文化 那須の歴史再発見!

◆那須町の地域文化遺産 vol.8
今回は、柏台開拓と「開拓」碑を紹介します。
柏台開拓は、終戦直後に那須村の未開墾地に入植した退役軍人らを中心とした開拓です。
終戦間もない昭和20年9月に設立された、「財団法人遺族、傷痍軍人保護並退職軍人職業補導会(総裁:東久邇宮稔彦王)」は、同年9月15日に陸軍次官より発せられた「帰農及開墾促進ニ関スル件」などに基づき、復員軍人らの帰農を促進し、募集を行いました。住宅と一町歩の耕地が与えられるということで、募集に応募した人々の一部が白河(福島県)の軍馬補充部残務整理事務所内の退役軍人補導部に集まり、旧軍馬補充部白河支部高津分厩地内放牧地に入植しました。これが柏台開拓の始まりです。
同年10月〜11月の間に地元入植者を含め33名が入植し、白坂(福島県白河市)の軍馬補充部厩舎を払下げ、解体・運搬・建築を行い住居を建設しました。

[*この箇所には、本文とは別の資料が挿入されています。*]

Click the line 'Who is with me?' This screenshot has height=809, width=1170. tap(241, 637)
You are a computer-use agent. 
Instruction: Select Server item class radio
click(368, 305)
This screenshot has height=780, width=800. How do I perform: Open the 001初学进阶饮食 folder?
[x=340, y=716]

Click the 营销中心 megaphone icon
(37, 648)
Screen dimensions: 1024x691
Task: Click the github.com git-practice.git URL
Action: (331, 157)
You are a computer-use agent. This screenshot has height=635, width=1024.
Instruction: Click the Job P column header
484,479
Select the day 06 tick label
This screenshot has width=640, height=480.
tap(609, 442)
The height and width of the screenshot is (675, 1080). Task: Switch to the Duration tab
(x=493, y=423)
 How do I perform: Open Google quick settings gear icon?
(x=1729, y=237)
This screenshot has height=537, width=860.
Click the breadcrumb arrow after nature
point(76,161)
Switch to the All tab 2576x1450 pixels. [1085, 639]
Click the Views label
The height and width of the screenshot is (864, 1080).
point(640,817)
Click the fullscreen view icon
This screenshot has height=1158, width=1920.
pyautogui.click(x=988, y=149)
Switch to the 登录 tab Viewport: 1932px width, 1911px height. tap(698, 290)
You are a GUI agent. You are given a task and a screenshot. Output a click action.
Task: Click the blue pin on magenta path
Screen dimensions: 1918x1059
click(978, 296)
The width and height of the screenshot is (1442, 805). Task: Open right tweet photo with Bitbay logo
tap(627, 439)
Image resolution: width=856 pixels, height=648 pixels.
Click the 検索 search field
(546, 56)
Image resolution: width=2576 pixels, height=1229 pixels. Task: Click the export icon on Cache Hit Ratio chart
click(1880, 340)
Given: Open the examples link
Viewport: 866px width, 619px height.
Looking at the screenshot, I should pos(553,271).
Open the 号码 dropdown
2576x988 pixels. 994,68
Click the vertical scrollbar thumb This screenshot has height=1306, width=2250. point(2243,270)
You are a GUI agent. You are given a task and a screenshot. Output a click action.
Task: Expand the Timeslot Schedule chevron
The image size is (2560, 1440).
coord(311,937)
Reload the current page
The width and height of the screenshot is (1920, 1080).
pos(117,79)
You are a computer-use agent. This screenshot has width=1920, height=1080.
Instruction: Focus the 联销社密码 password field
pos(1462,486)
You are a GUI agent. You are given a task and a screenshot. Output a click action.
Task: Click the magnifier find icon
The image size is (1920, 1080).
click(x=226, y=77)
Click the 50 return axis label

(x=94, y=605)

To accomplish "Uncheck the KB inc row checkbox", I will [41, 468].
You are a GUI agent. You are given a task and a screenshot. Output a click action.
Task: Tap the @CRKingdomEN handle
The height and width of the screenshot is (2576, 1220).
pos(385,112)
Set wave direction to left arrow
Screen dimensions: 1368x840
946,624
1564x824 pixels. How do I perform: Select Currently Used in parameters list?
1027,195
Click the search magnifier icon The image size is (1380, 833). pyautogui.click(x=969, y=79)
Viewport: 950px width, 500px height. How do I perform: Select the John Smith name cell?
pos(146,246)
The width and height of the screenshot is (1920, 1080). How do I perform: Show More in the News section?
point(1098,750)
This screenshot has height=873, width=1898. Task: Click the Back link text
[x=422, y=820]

柏台の由来は、当地に柏の木が多く自生していたこと、軍人に縁深い、振武台(埼玉県朝霞市・陸軍予科学校があった)、相武台(神奈川県座間市・陸軍士官学校があった)、修武台(埼玉県狭山市/入間市・航空士官学校があった)の一字である「台」の字を加え、柏台と命名されました。
入植の契機となった補導会は昭和21年に解散となりましたが、入植者らは昭和23年に柏台開拓農業協同組合を設立し、離農者・補充者もありながら営農を続けました。昭和47年時点の営農形態に関するデータには、田んぼ30.4ha、畑が40.9ha、樹園地が6.8ha、乳牛261頭、肉牛18頭、鶏1,750羽の営農形態とあり、特に戦後開拓地の中では大同、新高久、大日向に次ぐ田地の多さを誇りました。
現在、柏台公民館前には開拓20周年を機に建立された「開拓」碑があります。碑文には「那須の荒野に身を投じ心中ひそかに祖国再建を希い不慣れの作業にも拘わらず只ガムシャラに働き続け」た人々の歴史が刻まれています。終戦後、銃を鍬に変えた人々の想いが碑には込められているのです。